CONMEBOL Qualifying Stage for FIFA World Cup 2018

Tuesday 28 March 2017 – Estadio Monumental David Arellano, Macul, Santiago

Chile 3-1 Venezuela

Video Highlights of Chile 3-1 Venezuela, CONMEBOL Qualifying Stage for FIFA World Cup 2018, 28 March 2017 (YouTube)

Rampant Roja Compelled to be Content with Early Blitz

With three goals in the opening 22 minutes, it looked as if La Roja were on course to break some records, though in the end they had to settle just for these strikes, as their profligacy gave La Vinotinto some unmerited late optimism in the final half-hour. 

The first goal came after less than five minutes when Arsenal’s Alexis Sánchez brilliantly curled a central 25-yard free-kick in off the underside of the bar; he hit it with such pace and accuracy that goalkeeper Wuilker Fariñez seemed to not have time to even attempt a dive for it.
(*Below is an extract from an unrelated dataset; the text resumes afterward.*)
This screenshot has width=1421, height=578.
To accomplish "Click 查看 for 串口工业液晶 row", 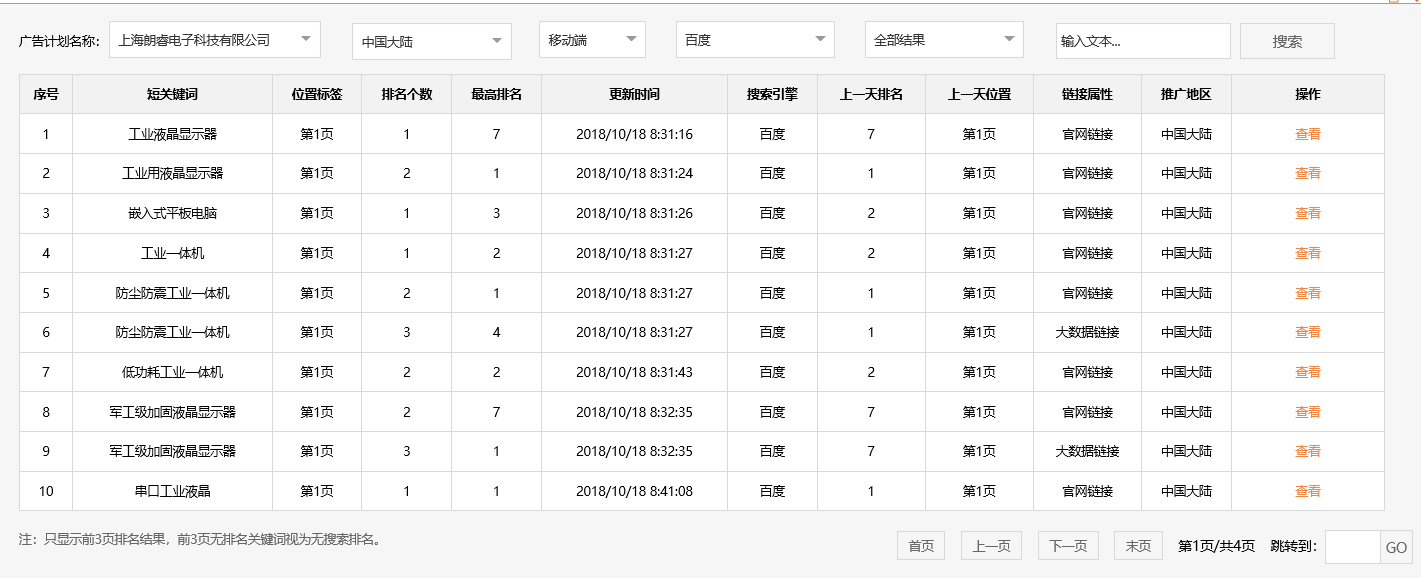I will point(1307,491).
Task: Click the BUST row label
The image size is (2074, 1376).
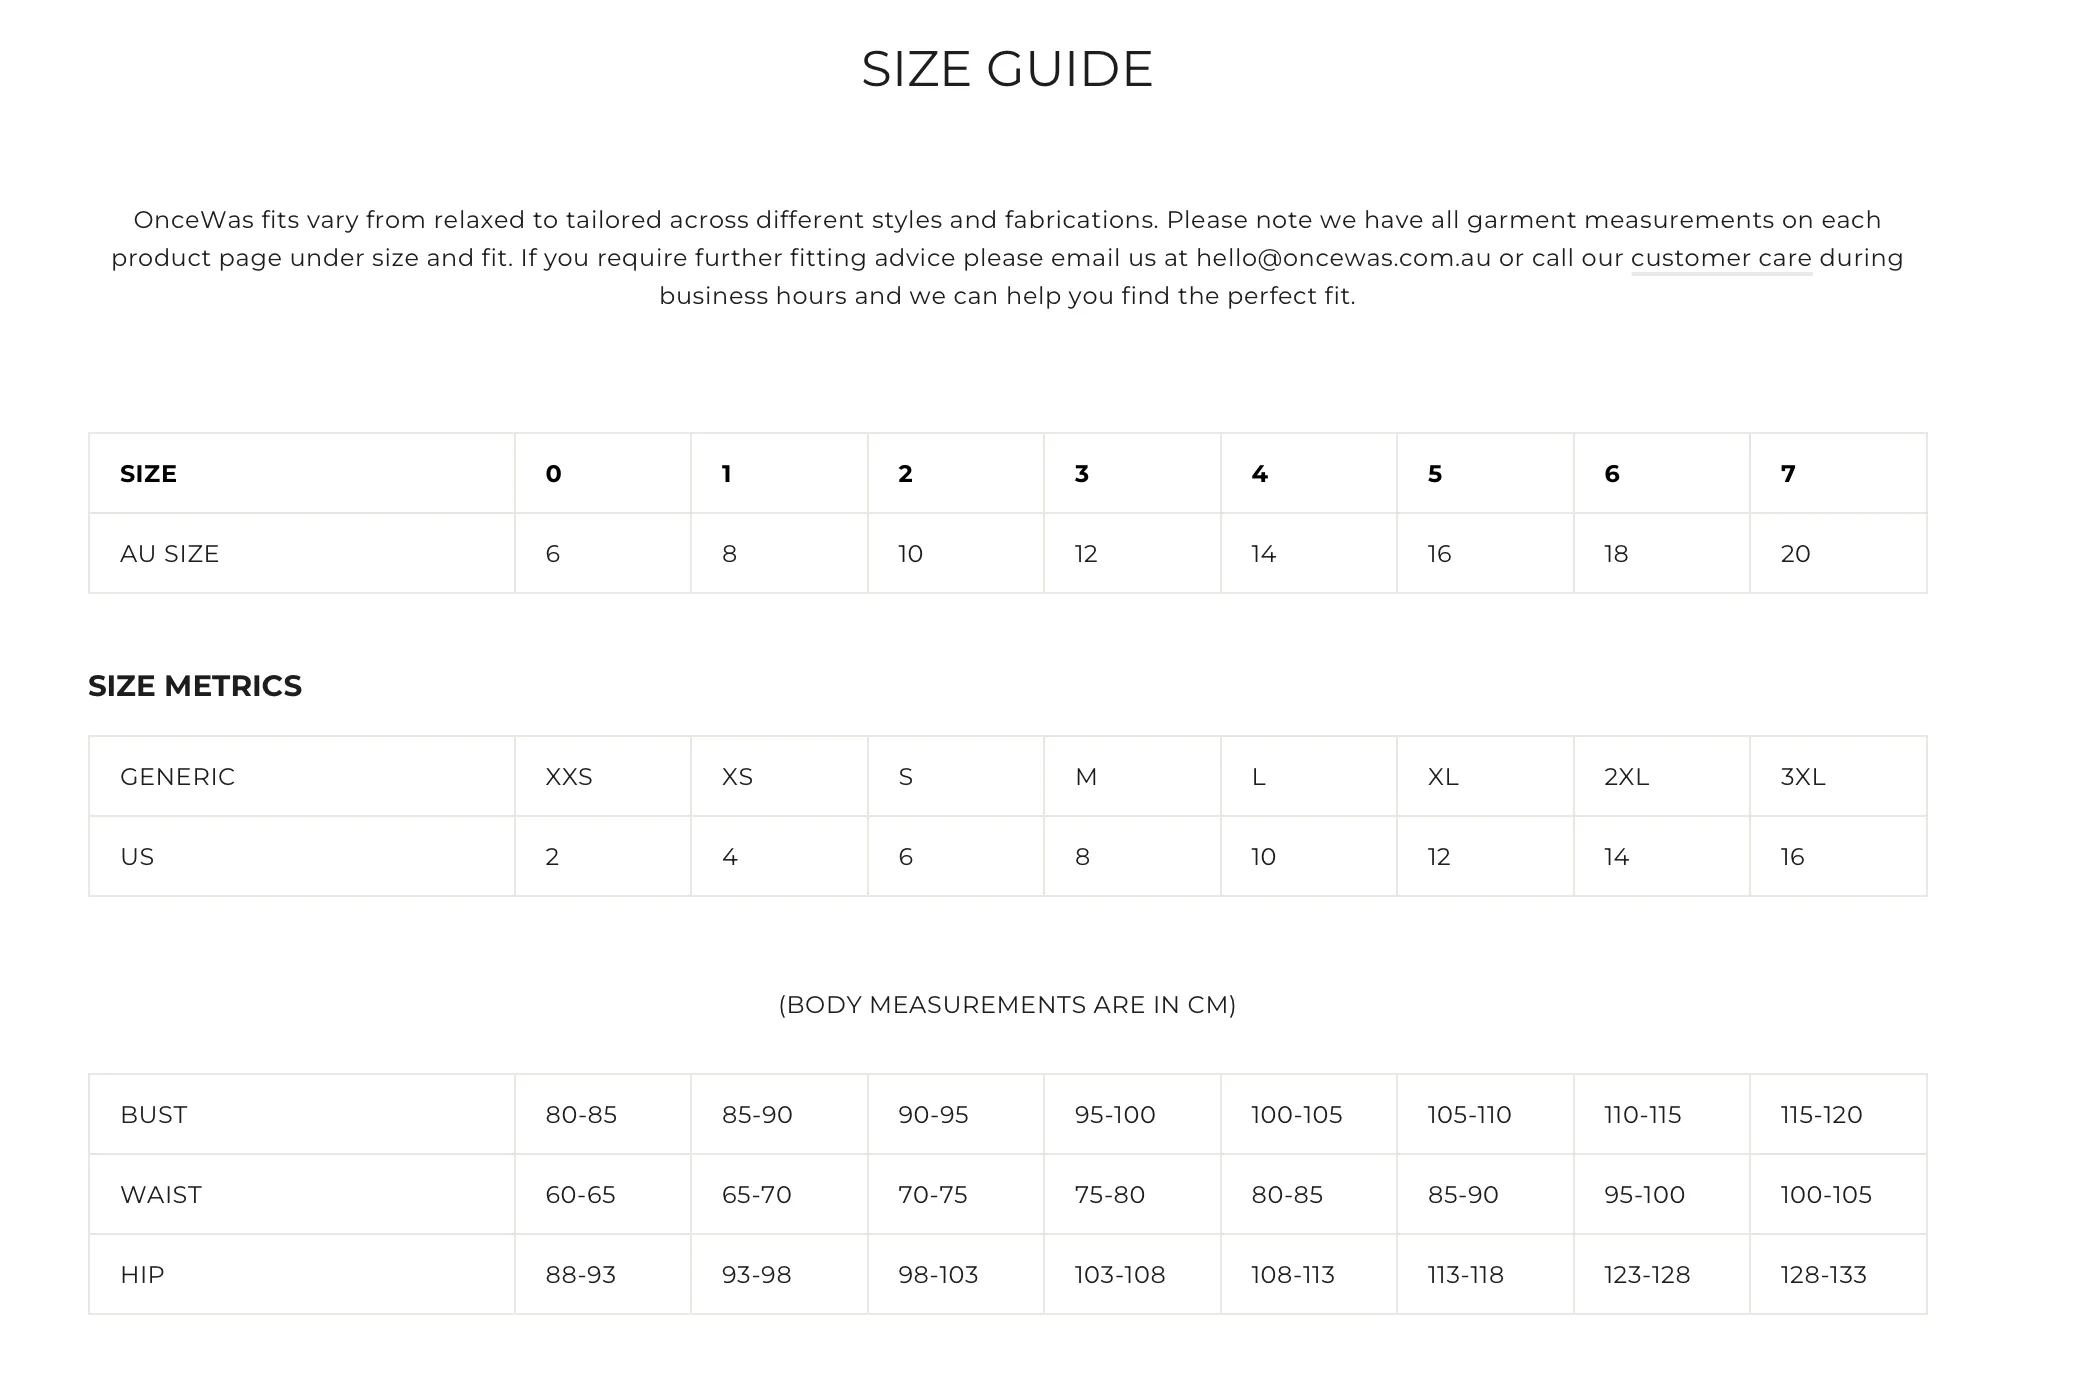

Barely two minutes later, Sánchez did great to skip around a static Venezuelan defence from the left flank over to the centre of the area, where he slid through Charles Aránguiz, who immediately squared it to Colo-Colo maestro Esteban Paredes to tap in. Then, in the 22nd minute, the third goal came, with Sánchez once again involved. This time, he played the ball out to the right to Mauricio Isla, then beat Alexander González to meet the Cagliari right-back’s cross at the back post; from here, he headed past the flapping Faríñez into the goalmouth, where Paredes managed to nudge it over the line.

The hosts were very much dominant and frequently looked like they were about to extend their lead. Conversely, in the quarter-of-an-hour after the third goal, aside from a couple of off-target shots, Venezuela’s best moments came when their opponents had over-committed, leading to rapid attempts at countering. Most notably, Jhon Murillo twice chased forward balls, the second of which saw him virtually one-on-one with Claudio Bravo, but he couldn’t get a proper swing on his shot and the ball instead rolled tamely to the Manchester City goalkeeper. Later on in the half in the 42nd minute, arguably the best chance for La Vinotinto score before the break fell to Wilker Ángel; yet, despite the  six-feet-five-inch centre-back – who, once again, had a game to forget at the back – gaining space from his marker, he was unable to make good contact with Rómulo Otero’s free-kick.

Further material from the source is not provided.